◆ Provided information:

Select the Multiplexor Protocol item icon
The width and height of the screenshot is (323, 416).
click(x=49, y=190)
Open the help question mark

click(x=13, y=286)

◆ What this task involves: With the line containing "The width and" as the start and the last line of the entries as the end, print that whole span exactly.

◆ Answer section:
The width and height of the screenshot is (323, 416).
click(x=49, y=190)
Open the help question mark

click(x=13, y=286)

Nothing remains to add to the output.